In the control treatments, Cd concentrations in diatom cells were below the detection limit at all sampling times (data not shown), while, for the Cd₁₀₀ treatment, concentrations were below the quantification limit at day 0. The bioaccumulation of Cd in N. palea was maximal after seven days of exposure (25.9 ± 3.1 ng Cd/mg Chl-a), decreased at day 14 (5.29 ± 0.92 ng Cd/mg Chl-a), and then remained relatively stable to reach 8.74 ± 0.77 ng Cd/mg Chl-a at day 21. For M. atomus, bioaccumulation was quantifiable after 14 days of exposure and reached 201 ± 32 ng Cd/mg Chl-a. Bioaccumulation in M. atomus then decreased at day 21 (73 ± 14 ng Cd/mg Chl-a). The decrease in bioaccumulation values observed for N. palea and M. atomus could be explained (i) by excretion of Cd out of the cell [37,38], (ii) by biodilution due to cell division-based population growth, and (iii) by potential changes in metal bioavailability over time due to binding of Cd to cell exudates [39]. These mechanisms likely occurred together. Nevertheless, in N. palea cultures, bio-dilution can be excluded since growth was not observed between day 14 and day 21. Our results are in accordance with those of Kim Tiam et al. [29] where a decrease in bioaccumulation was observed over time in N. palea cultures exposed to Cd. On the other hand, our results contrast with those of Kim Tiam et al. [40] and Arini et al. [41] who observed that cadmium bioaccumulation was continuously increasing over time (14 and 21 days of exposure, respectively) in monocultures of Eolimna minima and Planothidium frequentissimum. These results suggest that different diatoms do not have the same efficiency to excrete metals out of the cell. Excretion mechanisms are dependent of the phyto-chelatin production, as shown by Lee et al. [37], who exposed the marine diatom T. weissflogii to Cd at a high concentration. The authors observed the efflux of Cd and phyto-chelatin from the cell and hypothesized that diatoms export the phyto-chelatin-cadmium complex as a detoxification mechanism. It was also demonstrated that the sensitivity of diatoms and other micro-algae to metals was linked to their capacity to synthetize phytochelatin and other thiols [42,43]. Others studies have shown that phytochelatins are also produced by green algae [44,45] and detected at the level of the entire biofilm [46].

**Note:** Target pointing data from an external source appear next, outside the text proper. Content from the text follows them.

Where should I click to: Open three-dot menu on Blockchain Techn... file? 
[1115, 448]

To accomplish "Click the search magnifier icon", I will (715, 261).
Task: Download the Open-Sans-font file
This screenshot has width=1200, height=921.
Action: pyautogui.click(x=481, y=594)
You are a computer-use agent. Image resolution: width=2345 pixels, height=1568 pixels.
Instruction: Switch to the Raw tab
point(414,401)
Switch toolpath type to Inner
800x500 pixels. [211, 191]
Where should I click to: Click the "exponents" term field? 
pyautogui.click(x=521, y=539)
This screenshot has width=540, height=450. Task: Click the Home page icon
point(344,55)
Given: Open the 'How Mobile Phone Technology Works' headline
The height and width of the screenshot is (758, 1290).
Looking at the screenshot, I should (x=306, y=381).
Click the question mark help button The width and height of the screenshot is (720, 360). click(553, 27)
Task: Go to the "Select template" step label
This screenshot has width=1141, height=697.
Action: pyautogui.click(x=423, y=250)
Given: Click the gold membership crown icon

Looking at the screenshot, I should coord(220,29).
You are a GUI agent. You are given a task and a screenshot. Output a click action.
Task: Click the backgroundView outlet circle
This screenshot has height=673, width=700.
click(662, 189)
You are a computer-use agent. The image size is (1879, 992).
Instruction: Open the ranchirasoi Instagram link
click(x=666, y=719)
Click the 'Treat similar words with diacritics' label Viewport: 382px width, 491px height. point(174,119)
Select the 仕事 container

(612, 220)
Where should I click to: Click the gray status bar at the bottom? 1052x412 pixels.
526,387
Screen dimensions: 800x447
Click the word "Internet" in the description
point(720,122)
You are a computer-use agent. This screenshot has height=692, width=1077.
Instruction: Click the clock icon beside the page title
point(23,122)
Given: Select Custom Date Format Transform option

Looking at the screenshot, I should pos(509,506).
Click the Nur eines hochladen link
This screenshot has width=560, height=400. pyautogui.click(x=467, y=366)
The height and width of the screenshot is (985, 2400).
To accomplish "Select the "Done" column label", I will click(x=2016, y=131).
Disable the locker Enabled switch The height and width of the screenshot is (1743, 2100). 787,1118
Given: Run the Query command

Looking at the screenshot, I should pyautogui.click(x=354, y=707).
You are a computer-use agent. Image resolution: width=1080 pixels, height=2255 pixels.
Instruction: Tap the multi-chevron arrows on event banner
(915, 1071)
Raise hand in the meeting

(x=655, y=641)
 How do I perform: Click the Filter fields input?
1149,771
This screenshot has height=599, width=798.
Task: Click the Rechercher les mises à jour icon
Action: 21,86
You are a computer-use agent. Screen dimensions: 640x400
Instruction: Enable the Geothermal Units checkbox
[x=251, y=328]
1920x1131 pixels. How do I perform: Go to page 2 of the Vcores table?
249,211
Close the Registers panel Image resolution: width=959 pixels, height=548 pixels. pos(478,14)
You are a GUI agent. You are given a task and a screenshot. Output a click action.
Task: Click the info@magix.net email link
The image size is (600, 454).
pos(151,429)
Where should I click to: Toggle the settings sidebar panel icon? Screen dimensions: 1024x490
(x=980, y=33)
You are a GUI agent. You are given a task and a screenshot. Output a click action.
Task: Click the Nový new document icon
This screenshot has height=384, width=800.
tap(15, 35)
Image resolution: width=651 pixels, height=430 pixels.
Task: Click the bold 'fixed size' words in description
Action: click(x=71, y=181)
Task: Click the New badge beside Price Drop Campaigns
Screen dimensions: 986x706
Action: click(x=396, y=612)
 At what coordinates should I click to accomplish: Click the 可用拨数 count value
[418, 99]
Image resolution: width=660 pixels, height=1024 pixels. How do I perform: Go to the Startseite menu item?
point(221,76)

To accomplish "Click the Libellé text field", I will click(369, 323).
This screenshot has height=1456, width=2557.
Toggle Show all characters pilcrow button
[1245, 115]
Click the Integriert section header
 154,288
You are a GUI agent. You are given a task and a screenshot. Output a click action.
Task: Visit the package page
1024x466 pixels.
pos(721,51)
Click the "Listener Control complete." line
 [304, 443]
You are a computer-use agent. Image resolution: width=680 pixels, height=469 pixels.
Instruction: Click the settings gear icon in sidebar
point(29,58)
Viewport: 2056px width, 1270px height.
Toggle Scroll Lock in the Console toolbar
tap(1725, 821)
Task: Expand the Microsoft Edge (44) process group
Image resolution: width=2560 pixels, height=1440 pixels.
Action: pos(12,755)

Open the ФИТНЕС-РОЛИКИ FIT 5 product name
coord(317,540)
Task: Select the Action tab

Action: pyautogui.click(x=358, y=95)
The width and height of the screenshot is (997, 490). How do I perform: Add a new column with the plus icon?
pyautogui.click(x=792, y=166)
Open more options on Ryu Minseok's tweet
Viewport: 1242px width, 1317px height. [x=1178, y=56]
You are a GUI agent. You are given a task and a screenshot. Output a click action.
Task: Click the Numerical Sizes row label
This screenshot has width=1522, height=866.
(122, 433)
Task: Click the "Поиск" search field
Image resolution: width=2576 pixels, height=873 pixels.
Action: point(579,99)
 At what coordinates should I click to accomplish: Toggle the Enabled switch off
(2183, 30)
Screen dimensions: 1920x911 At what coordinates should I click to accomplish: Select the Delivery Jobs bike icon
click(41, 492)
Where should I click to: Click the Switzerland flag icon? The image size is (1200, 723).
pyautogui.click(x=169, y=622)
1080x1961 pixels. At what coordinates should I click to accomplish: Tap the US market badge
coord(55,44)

The Cd intracellular concentrations in P. mesolepta were below a detection limit at day 7 and day 14 and reached 12.36 ± 0.87 ng Cd/mg Chl-a at day 21. From these results, it is not possible to surmise variations in Cd accumulation for this species because the concentrations were the below detection limit at day 7 and day 14. These low concentrations could be due to the low biomass available for quantification (about 1400 µg Chl-a at day 14). The same reasoning is valid for G. truncatum for which internalized Cd concentrations were below the quantification limit at all sampling points (maximal biomass at day 21 with about 1300 µg Chl-a). Hence, for these two species, the available biomass was likely insufficient for Cd quantification. In order to improve the assessment of bioaccumulation variations over time and to relate theses variations to possible detoxification mechanisms, we recommend to increase algal biomass for Cd measurements (from our results, at least 4000 µg Chl-a is needed for a reliable quantification). Nevertheless, since impacts on growth kinetics (see Section 3.2.2) were observed in all cultures, all four species likely internalized Cd since it is generally admitted that compounds need to enter the cell to exert toxic effects [25]. Hence, the Cd concentrations below the quantification limit likely resulted from an insufficient biomass used for analyses.

The bioaccumulation results observed together with the growth kinetics can, in part, explain the variations in growth medium Cd concentrations with time. For N. palea, the decrease in intracellular Cd concentration was associated with an increase in dissolved Cd concentration. For M. atomus, the concomitant decrease in intracellular Cd concentration and dissolved Cd concentration may be partly explained by bio-dilution due to culture growth. However, in order to adequately document variations in dissolved Cd concentrations, it would be important to perform mass-balance studies. This approach allows for a more complete picture of metal distribution in the different compartments considered (absorbed into the cells, adsorbed on EPS, cells, or other particular matter (e.g., nutrients)).

3.2.4. Effective Quantum Yield

Measured Φ_psII values for the control and cadmium treatments for the four species are presented in Figure 5. For the controls, Φ_psII values were always superior to 0.38 ± 0.05 (P. mesolepta at day 0), which reveals a good photosynthetic state of the cells. These observations were in the range of those recorded for non-exposed phototrophic biofilms [47,48,49]. For N. palea, values increased slightly from day 0 to day 7, returned to initial values at day 14, and decreased from day 14 to day 21. The slight decrease in Φ_psII values for the control at day 21 compared to previous sampling times may be explained by the physiological state of cells that were in the senescence phase (e.g., decrease of Chl-a concentration from day 14 to 21 in both conditions, Figure 4). For P. mesolepta, M. atomus, and G. truncatum, Φ_psII values increased between day 0 and day 21. Similar results were observed by Kim Tiam et al. [29] where the authors hypothesized that when the lower values of effective quantum yield observed at day 0, it was compared to the following sampling time that was likely due to a slight photoinhibition caused by the low cell concentration at the beginning of the experiment (see also Qiang et al. [50]).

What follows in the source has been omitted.